-------- Data listing

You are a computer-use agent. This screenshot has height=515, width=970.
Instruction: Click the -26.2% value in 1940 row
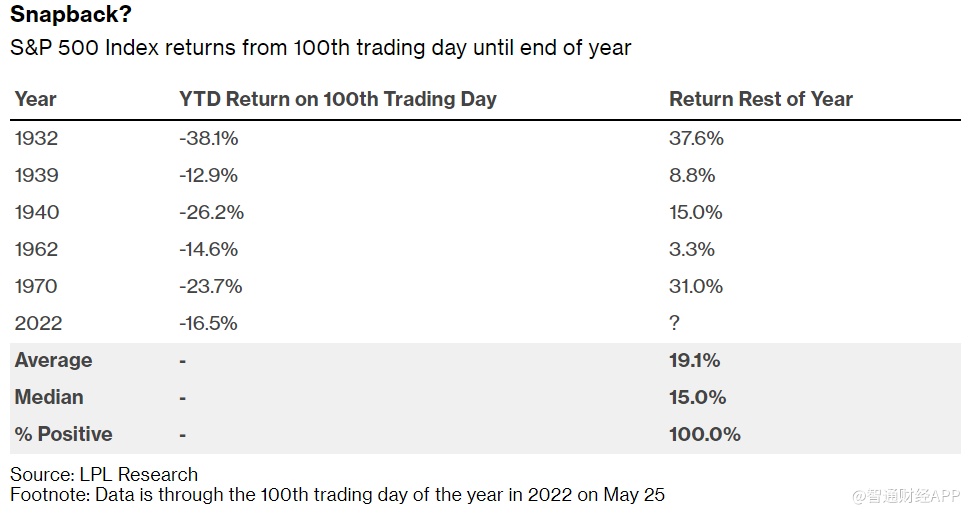211,212
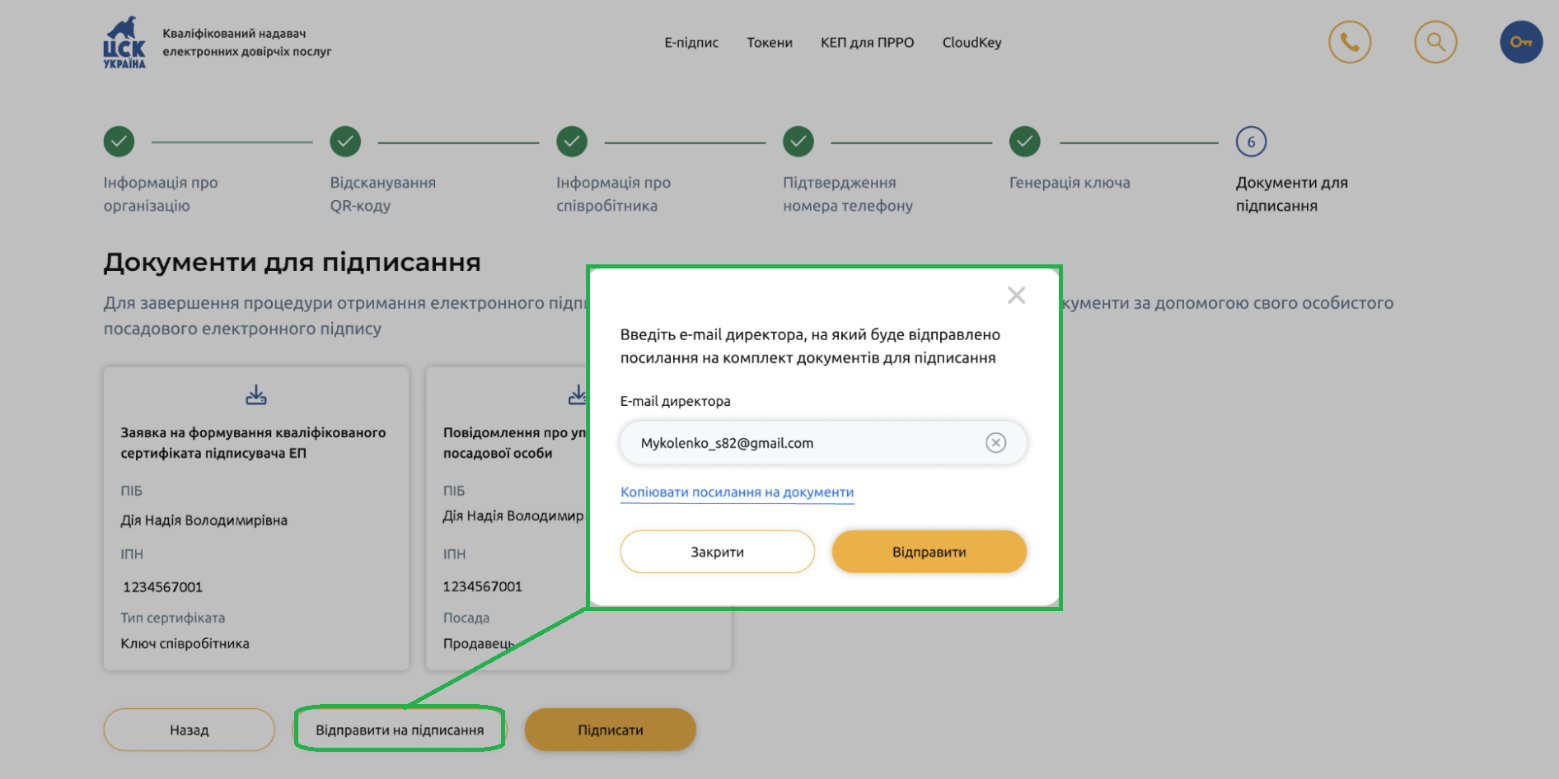The width and height of the screenshot is (1559, 779).
Task: Download the Повідомлення document icon
Action: 578,395
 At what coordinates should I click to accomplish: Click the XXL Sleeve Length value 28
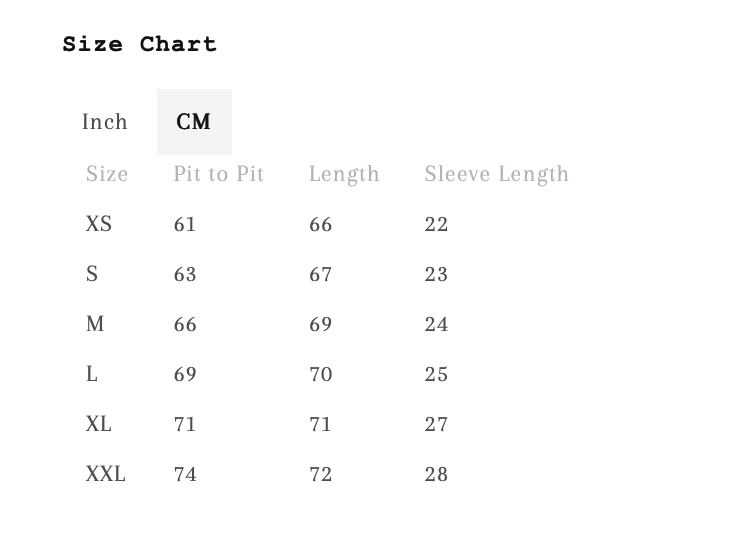[x=436, y=474]
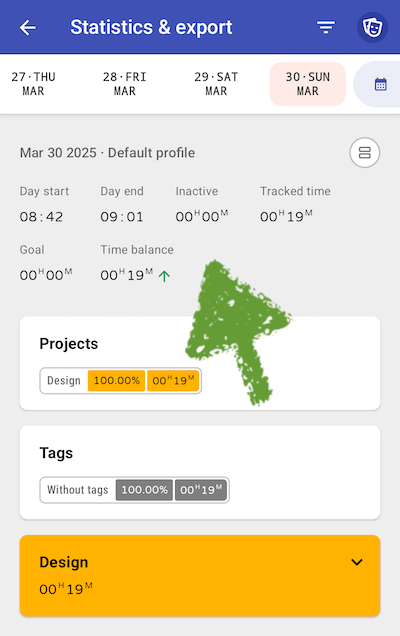The height and width of the screenshot is (636, 400).
Task: Click the green time balance arrow
Action: click(x=164, y=276)
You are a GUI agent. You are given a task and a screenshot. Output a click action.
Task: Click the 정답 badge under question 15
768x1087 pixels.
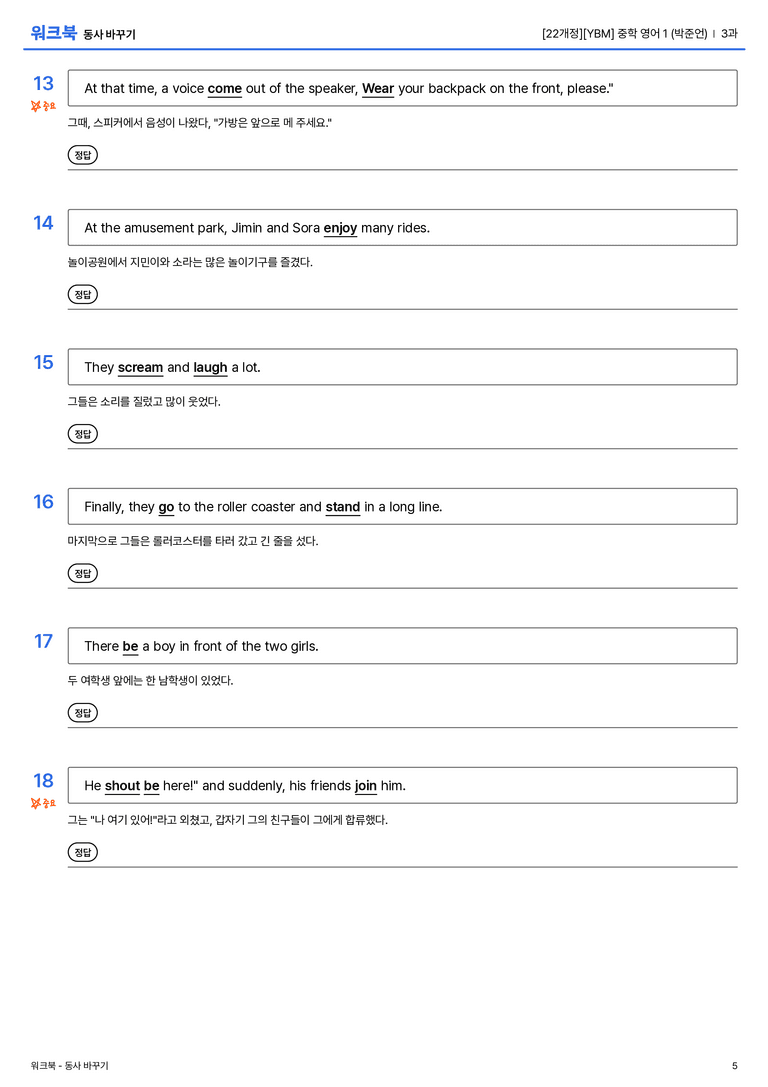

----------------

* _What the exercise asks_
Please transcribe each entry exactly and exclude any image it contains.

* _Answer box_
You are a computer-use agent. This screenshot has height=515, width=970.
Instruction: Click the -26.2% value in 1940 row
211,212
The width and height of the screenshot is (1559, 779).
Task: Download the Повідомлення document icon
Action: 578,395
 At what coordinates should I click to accomplish: Click the XXL Sleeve Length value 28
[x=436, y=474]
The height and width of the screenshot is (636, 400).
Task: Click the green time balance arrow
Action: click(x=164, y=276)
You are a GUI agent. You are given a task and a screenshot. Output a click action.
Task: Click the 정답 badge under question 15
768x1087 pixels.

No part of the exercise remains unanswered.